I’m the receptionist, the attendance secretary and the person who finds and recruits speech pathologists. “If we weren’t able to secure a teacher for our district, families would either be forced to homeschool, send their students to boarding school or travel multiple hours a day for them to attend the nearest school.” Lewis is an invaluable asset to the community, District Clerk Victoria Davis said. Lewis, did you hear him read to me? He’s getting so good!’ The kids share in my teacher-joy and that’s something so special.” One of the seventh graders came up to me and said, ‘Mrs.

“My favorite moment was when a struggling reader was starting to really grow. “The kids learn together and the older kids work with and help the younger kids,” Lewis said.

The one-room environment offers unique opportunities. The school district provides housing for Lewis and her family, and they have come to love the community so much that they are building a new home in the district.

#RYDER TIME KEEPER DRIVERS#
The two-hour trip from Boise takes drivers on a narrow, unpaved road through a canyon that can become impassable in bad weather. Stunning mountain vistas are part of everyday life in Prairie, Idaho, population 116. “I became a teacher because I love the spark that happens when things click for kids, when they start to decode words, or when they are inspired to write a story, or when a math concept becomes clear,” Lewis said. In Prairie, she has the freedom to incorporate service- and project-based learning into her classroom and to develop lessons that span multiple grade levels. “Their support continued long after I graduated and helped me continue to grow as an educator.” Instructors who were passionate about education. Her education at Boise State was thorough, she said, enhanced by “I was drawn to the one-room schoolhouse because of the challenge and the opportunity to stretch my creative teaching muscles.” “Before coming to Prairie, I spent my entire life in Boise and the surrounding areas,” Lewis said. She teaches five students in kindergarten through 8th grade, including her daughter Lily, a seventh-grader. Stephanie Lewis (BA, elementary education, 2015) became the district’s only teacher in 2020. Nestled between evergreen trees in Prairie, Idaho, across from a sweeping meadow with the Trinity Mountains rising behind it, sits a bright red schoolhouse.

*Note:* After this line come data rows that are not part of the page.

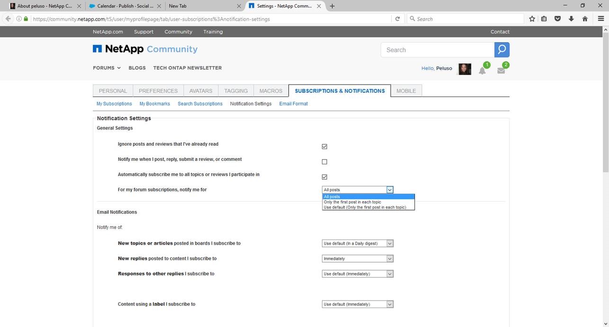
Task: Enable Notify me when I post checkbox
Action: [x=324, y=162]
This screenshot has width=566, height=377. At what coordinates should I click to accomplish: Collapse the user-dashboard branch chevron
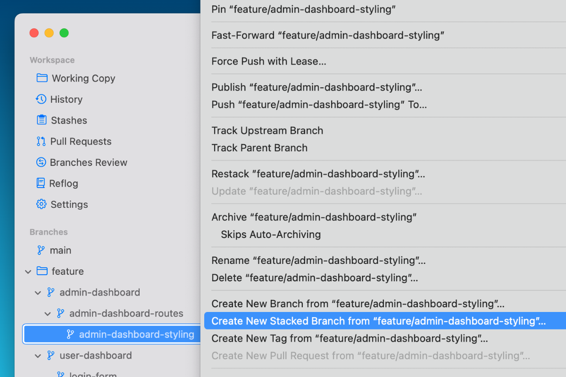pos(38,356)
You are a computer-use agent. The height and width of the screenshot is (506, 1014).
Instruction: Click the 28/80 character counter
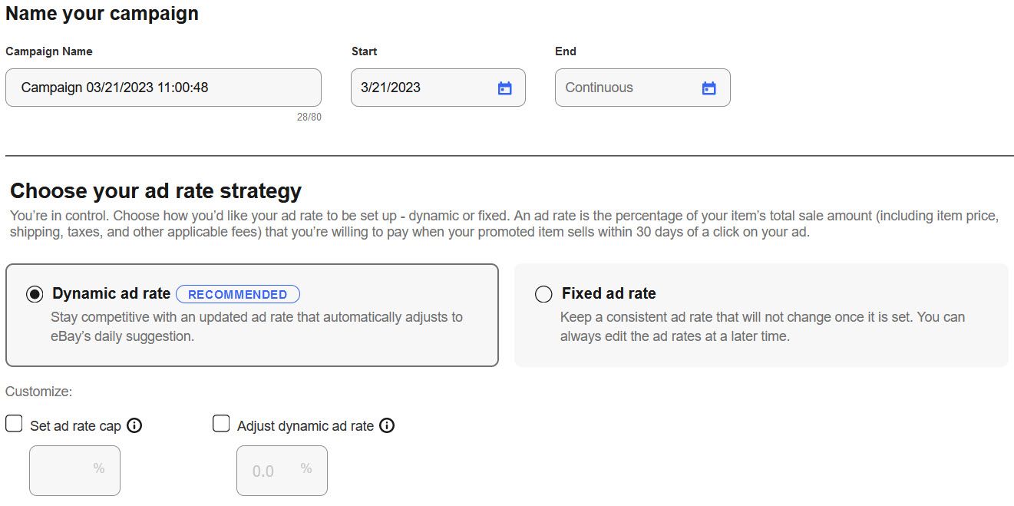[309, 117]
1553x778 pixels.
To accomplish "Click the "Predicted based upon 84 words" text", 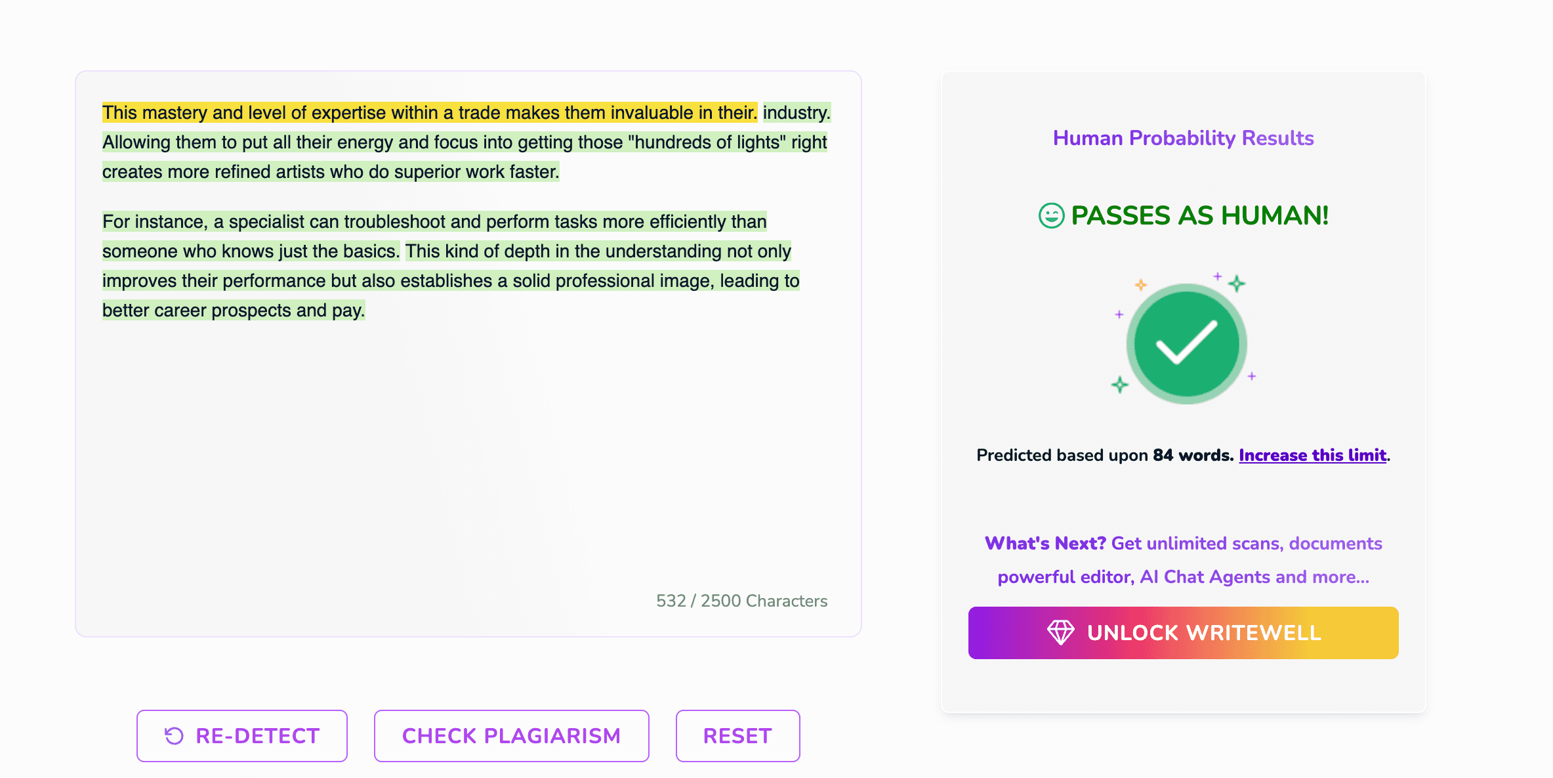I will (x=1104, y=455).
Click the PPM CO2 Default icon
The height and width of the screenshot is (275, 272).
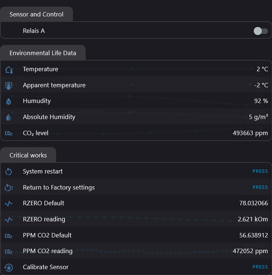pos(9,236)
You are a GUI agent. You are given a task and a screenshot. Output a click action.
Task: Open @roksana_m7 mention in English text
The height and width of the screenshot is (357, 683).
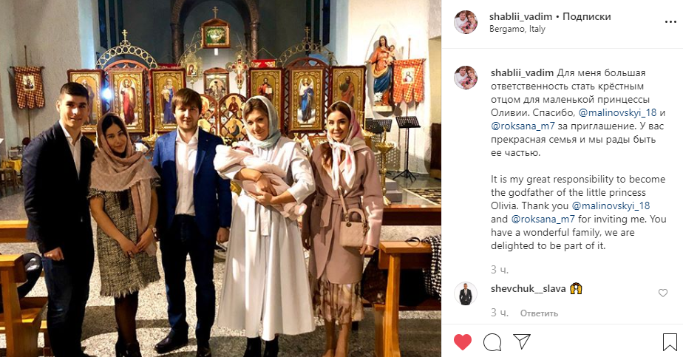[543, 219]
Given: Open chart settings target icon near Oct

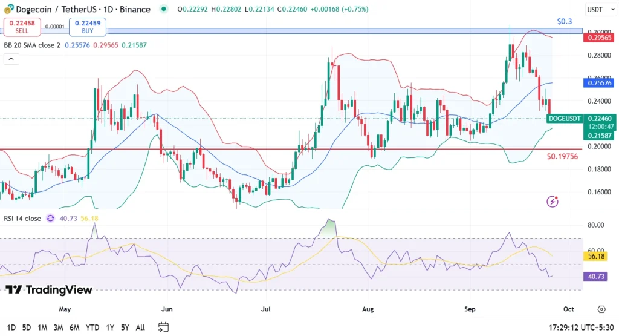Looking at the screenshot, I should (x=601, y=309).
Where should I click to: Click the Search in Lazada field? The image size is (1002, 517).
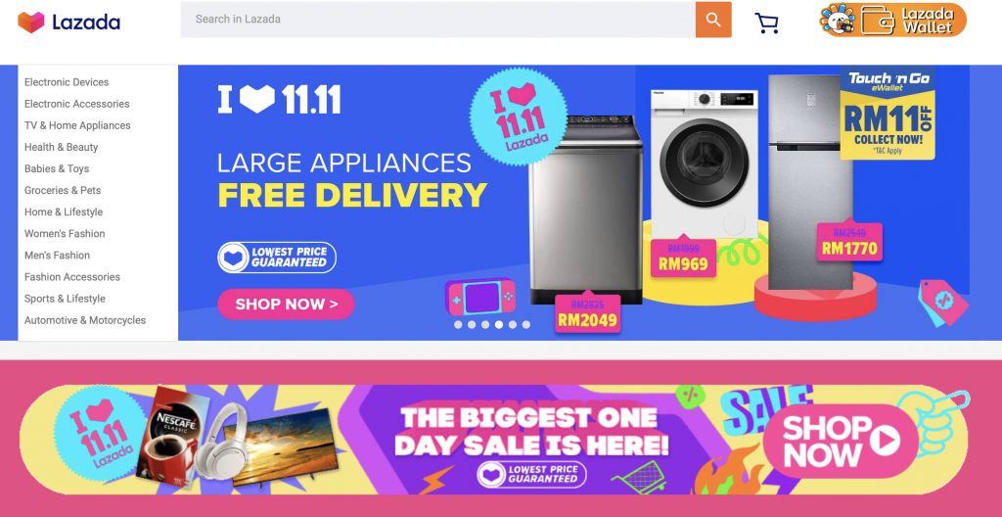click(437, 20)
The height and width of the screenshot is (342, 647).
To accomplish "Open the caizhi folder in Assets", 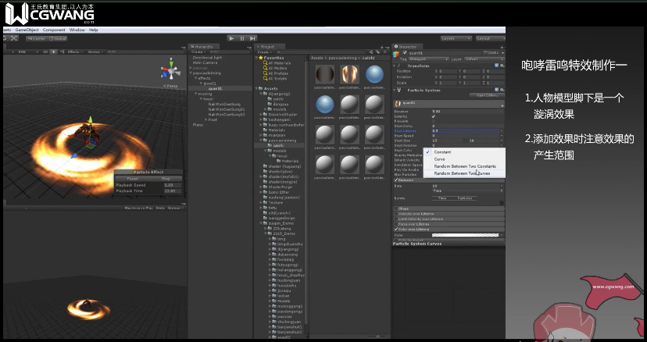I will 278,144.
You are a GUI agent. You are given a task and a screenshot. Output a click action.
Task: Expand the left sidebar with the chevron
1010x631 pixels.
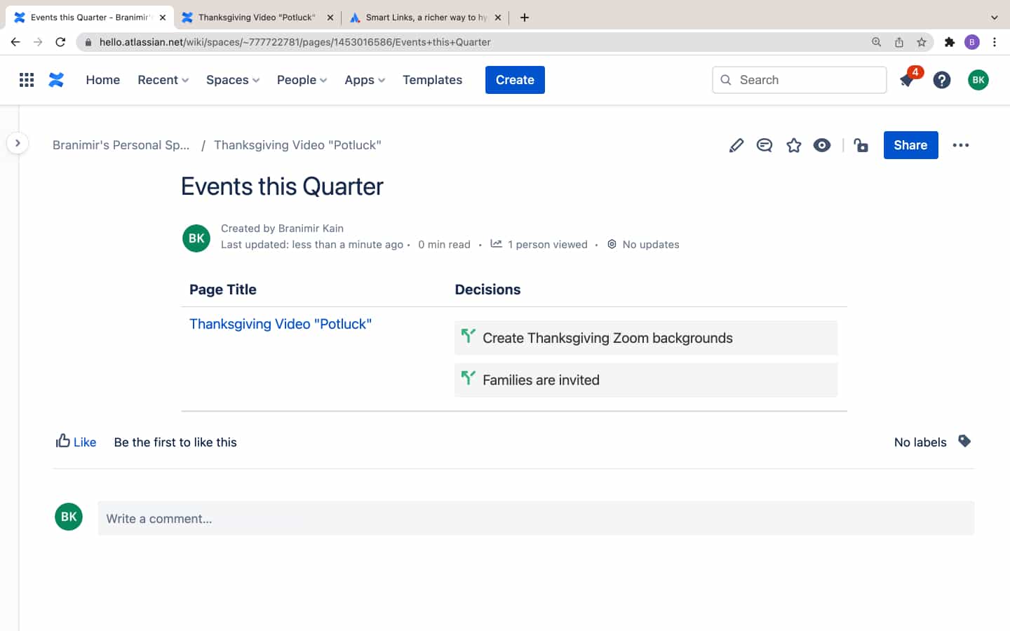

One alum’s story: Teacher Stephanie Lewis took the lessons she learned at Boise State to her one-room school in Idaho’s smallest school district It will fund three additional placements in the fall. In spring 2023, grant funds placed teachers in the towns of Gooding and Melba. Mentoring continues through that first year in the classroom. The Micron Aspiring Rural Teaching Fellowship provides student teachers with a $5,000 stipend for their student teaching semester in exchange for a commitment to spend their first year of teaching in a rural school. “Our hope is to build collaborative partnerships where Boise State and rural districts work alongside each other in a hands-on setting,” Gochnour said.Īnother partnership, with the Micron Foundation, is placing more qualified teachers in rural Idaho classrooms.
#RYDER TIME KEEPER PROFESSIONAL#
Gochnour has been a rural educator for close to a decade and will be based in Minidoka, Idaho, a small town in South Central Idaho, to provide on-site coaching and professional development for new teachers across the region. What's it Like in Idaho's Smallest School District?Īs a step towards Satterfield’s goals, the college hired Bethany Gochnour (MA, curriculum and instruction, 2018) for the new position of rural clinical instructor. “We want each of our graduates to become education professionals and leaders ready to contribute to the Idaho workforce.” “Meeting rural school superintendents has allowed me to clearly understand what their needs are so the College of Education can reimagine and create programs that prepare our students,” Satterfield said. One of his first outings was a tour of rural school districts in Southern Idaho. An Idaho learning tourĭean James Satterfield arrived at Boise State in July 2022.

School districts in rural Idaho face unique challenges and as a result, find it difficult to retain experienced teachers for a range of reasons, including remote locations and scarce housing.īoise State’s College of Education is on a mission to help rural districts contend with these struggles and ensure that young Idahoans get a quality education, whether they’re in the state’s largest school district – West Ada with more than 39,000 students – or one of its smallest, Prairie, with five. The classroom is up-to-date and wired with modern technology like any other classroom in the state Prairie’s school has plenty of Old West charm: a small library with hundreds of books and a gym that doubles as a lunch room and community center.